Old Joe remembers Rainmaker's rise to power, his wife's murder and his own return to 2044. That's now one possible history. In another possibility, presumably, is a scenario where the Rainmaker is killed, by Old Joe, as a child, and so Old Joe lives happily ever after in the future, with his wife, and never has any reason to return to the past.
But there are some pretty serious problems with this. Just to start with, we never get a hint that this second possibility actually exists anywhere in Old Joe's head, other than as wishful thinking. We can't tell that any of his actions in 2044 are pushing him closer to that eventuality. In fact, the two points of fuzziness described above suggest that he's actually getting mired further and further from it. Worse, no matter what Old Joe does to 2044, no matter how "good" he makes 2074, he'll never get that good ending. He might wind up remembering some of it, but the experiences - if they're had at all - will be had by a different Joe. Old Joe will remain stuck in the past, and he'll always remember a decent percentage of how and why he got there: because his wife was murdered by mobsters in a future now averted.
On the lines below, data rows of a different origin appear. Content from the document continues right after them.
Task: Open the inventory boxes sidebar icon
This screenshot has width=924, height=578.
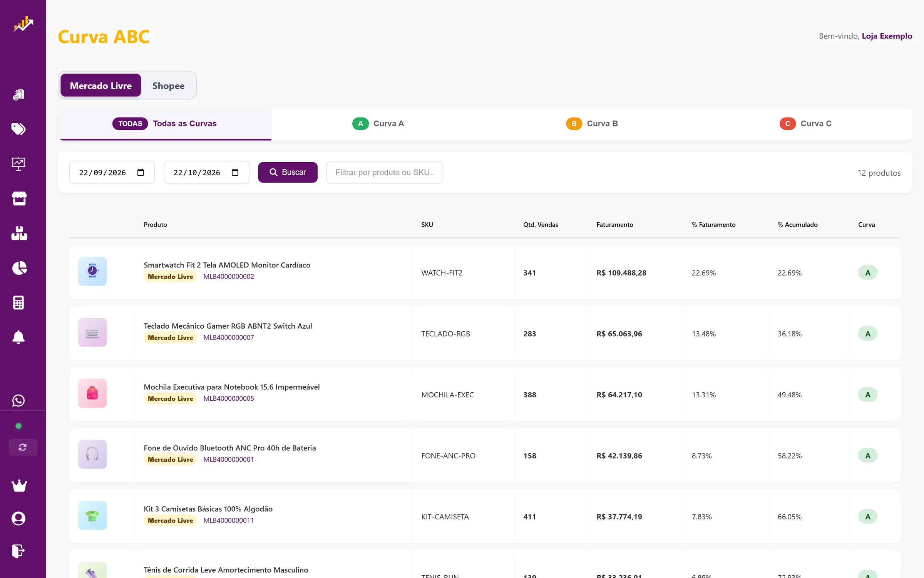Action: (19, 233)
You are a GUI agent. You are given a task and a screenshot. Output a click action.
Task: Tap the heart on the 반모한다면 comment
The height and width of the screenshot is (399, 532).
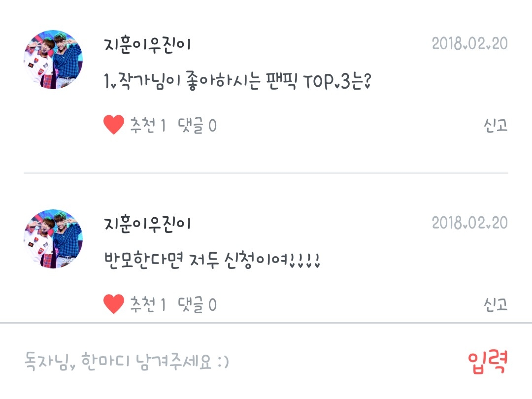114,304
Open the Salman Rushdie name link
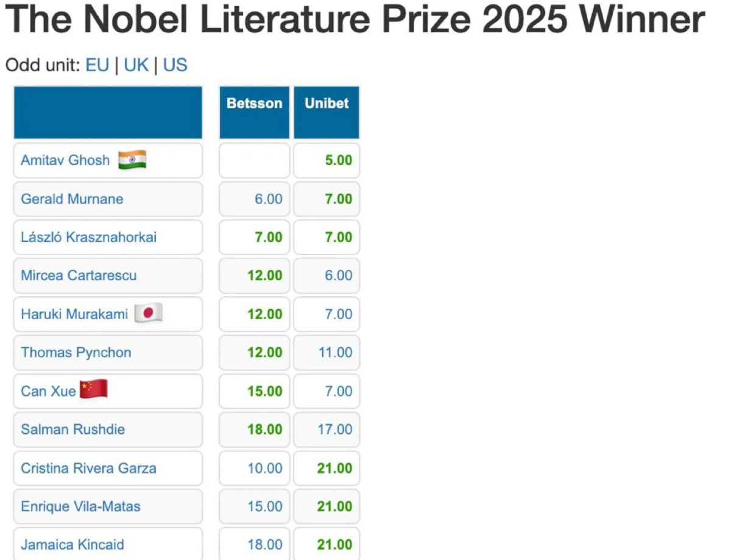Viewport: 731px width, 560px height. point(72,429)

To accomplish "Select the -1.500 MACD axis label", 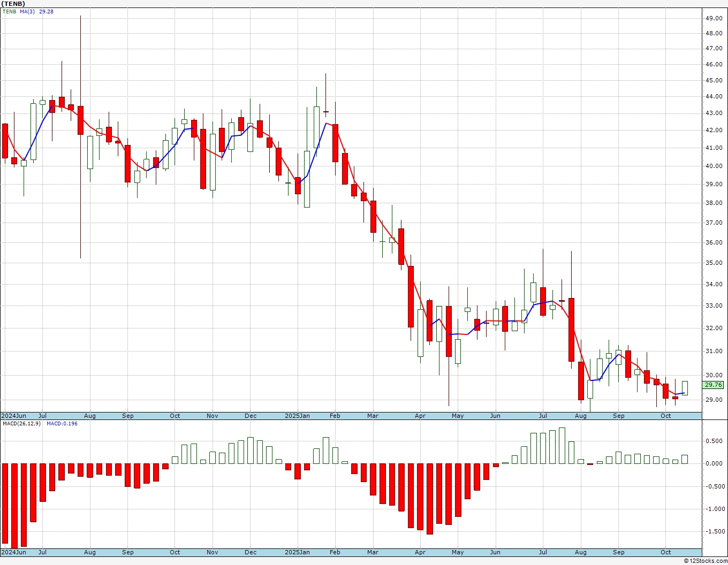I will [x=714, y=531].
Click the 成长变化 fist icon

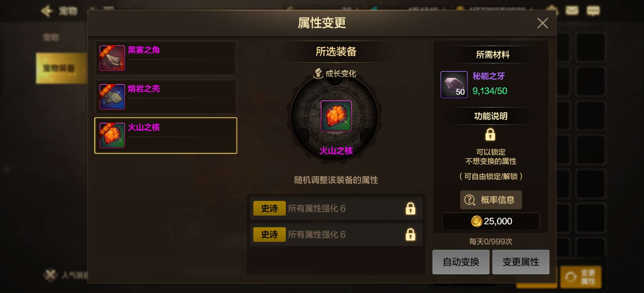318,74
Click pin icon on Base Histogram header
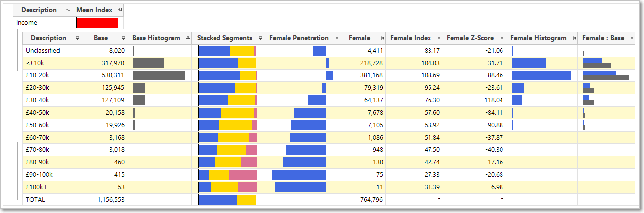 click(187, 38)
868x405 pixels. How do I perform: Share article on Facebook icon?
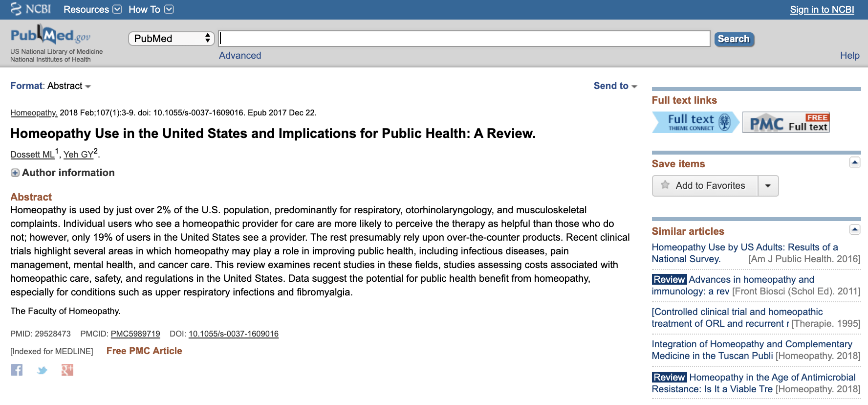pyautogui.click(x=17, y=370)
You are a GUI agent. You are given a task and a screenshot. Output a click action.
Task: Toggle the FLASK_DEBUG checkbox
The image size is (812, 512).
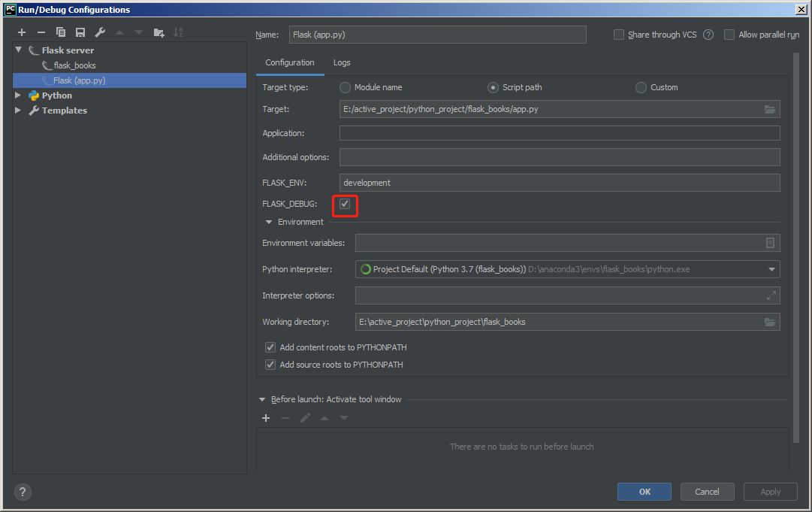[345, 204]
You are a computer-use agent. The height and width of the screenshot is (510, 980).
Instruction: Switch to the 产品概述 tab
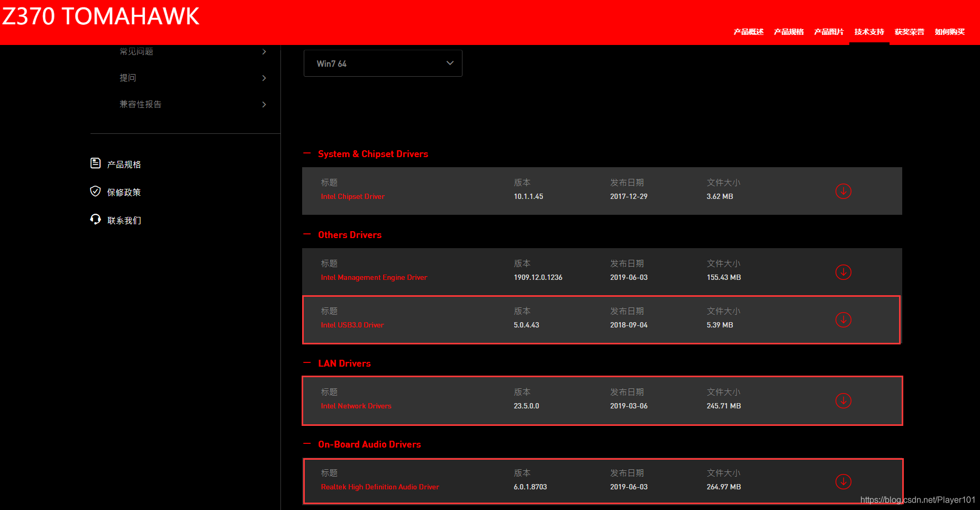pos(748,32)
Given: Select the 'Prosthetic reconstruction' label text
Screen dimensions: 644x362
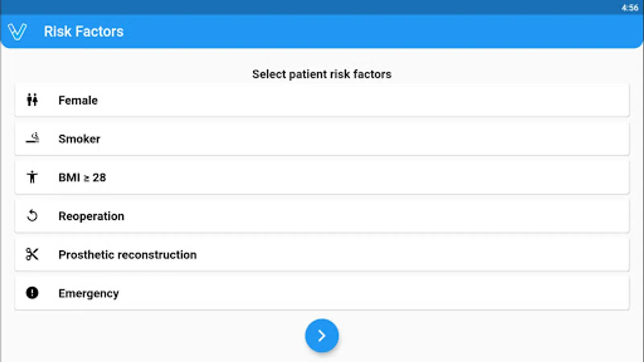Looking at the screenshot, I should [x=128, y=255].
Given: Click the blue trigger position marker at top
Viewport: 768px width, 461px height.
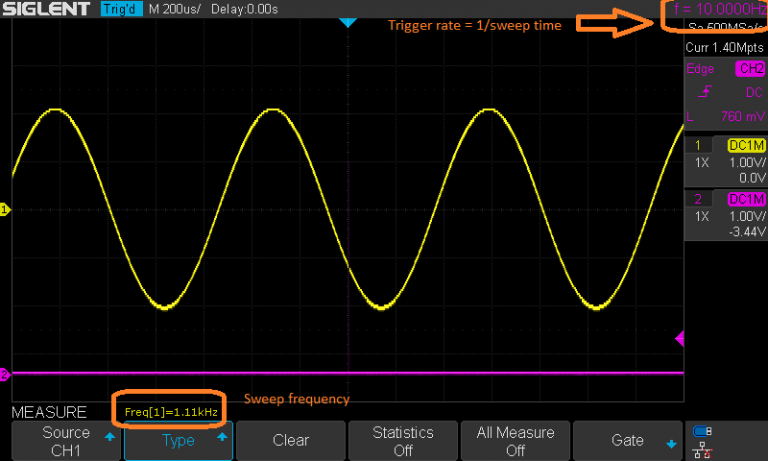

In his heart of hearts, Old Joe knows all of this. Young Joe knows some of the mechanics (he uses the carving-directions-on-your-own-forearm trick), and Old Joe has now experienced time travel first-hand. So when Old Joe tells Young Joe not to think about it, it's because he wants Young Joe to fall in on his side and help him carry out a plan which, in fact, withstands no scrutiny. Old Joe's plan is horrific, and it's not even revenge, it's catharsis.
The climax makes sense.
It looks like a causal loop. Old Joe comes back in time to kill the Rainmaker as a child. He inadvertently creates the Rainmaker who inadvertently causes Old Joe to come back in time. But now that we've been educated about fuzziness, we can see that there are other possibilities intersecting here. The Rainmaker doesn't have to exist for Old Joe to want to come back in time. Rainmaker didn't directly murder Old Joe's wife, and the mob of the future were going to come and loop Old Joe regardless of who was in charge. The botched loop would be enough to motivate Old Joe to go back and try to change history for the better. Old Joe doesn't have to shoot Cid (the grazed jaw, which becomes infected) for him to become the Rainmaker, because there are conflicting stories about him, and not all of them feature the prosthetic jaw. Old Joe also doesn't have to shoot Sarah for Cid to become the Rainmaker. There's a good chance Cid would accidentally kill Sarah himself before getting his TK under control. Equally, stories about Rainmaker's mother's death could easily refer to his biological aunt, who raised him, whom he definitely did kill and whom he believed was his real mother. There are bunch of ways to lock all of this down, but the truth of the matter is that the fuzziness is the answer.
It looks like a causal loop, and the resolution looks like a universe-destroying paradox. But this just isn't that kind of universe. Old Joe disappears, and Cid's future is better for it. That's all.
My reading of Looper is this: it is a movie in which time travel is bad. Time travel is outlawed, so only outlaws have time travel. Almost by definition, time travel can only be used to commit, or in support of the commission of, violent crime. Nobody travels back in time with good intentions. 2044 and probably quite a lot of the future beyond that year are hellhole eras because of this. Looper's universe invariably resolves chronological inconsistencies in the manner most physically and mentally damaging to the person to which they apply. Looper's model of time travel hates you and wants you not to do it.
Young Joe doesn't save the world with time travel. He does it by ending his existence before he ever gets near a time machine.
I've seen this movie once so far. If I've misremembered facts in this essay, I'm going to claim deliberate fuzziness.